Novartis AG's cancer drug, Gleevec, has been reworked to avoid a rare heart related side effect and to more specifically target a type of stomach cancer according to researchers at Rice University in Houston and University of Texas M.D. Anderson Cancer Center.
Researchers believe their work is important because it shows that relatively minor changes can be engineered into drug to eliminate potentially dangerous side effects yet still leaving them effective against disease. Gleevec has been on the market since 2001 and is used to treat some forms of leukemia and treat a rare stomach cancer called gastrointestinal stromal tumor. The re-designed drug curbs the life threatening side effect in which the drug can be toxic to the heart, potentially causing heart failure yet remains effective in treating the cancers.

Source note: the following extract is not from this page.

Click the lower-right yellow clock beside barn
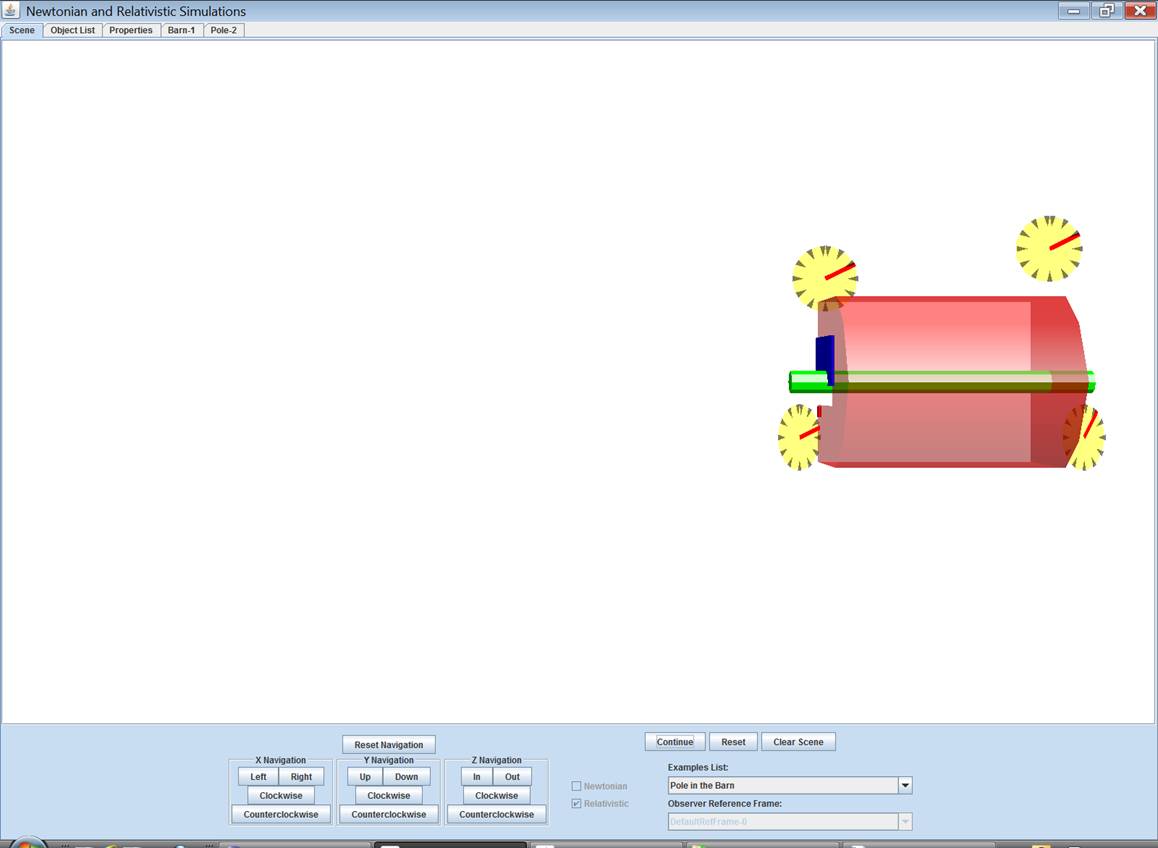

Ariel Fernandez, a Rice bioengineering professor who worked on the research with M.D. Anderson's Gabriel Lopez-Berestein and others, said the redesigned drug is the same as Gleevec except that four atoms -- a carbon and three hydrogen atoms -- have been added at a key point. "The interest of this goes way beyond this particular drug and this particular side effect. The idea is we could demonstrate for the first time that you can take a drug with side effects and re-engineer it to curb those side effects. Side effects are the graveyard of most drug-discovery endeavors. So once a drug is shown to have side effects or potentially could have side effects, the drug company doesn't want to have anything to do with it," said Fernandez.
Novartis had no part in the research.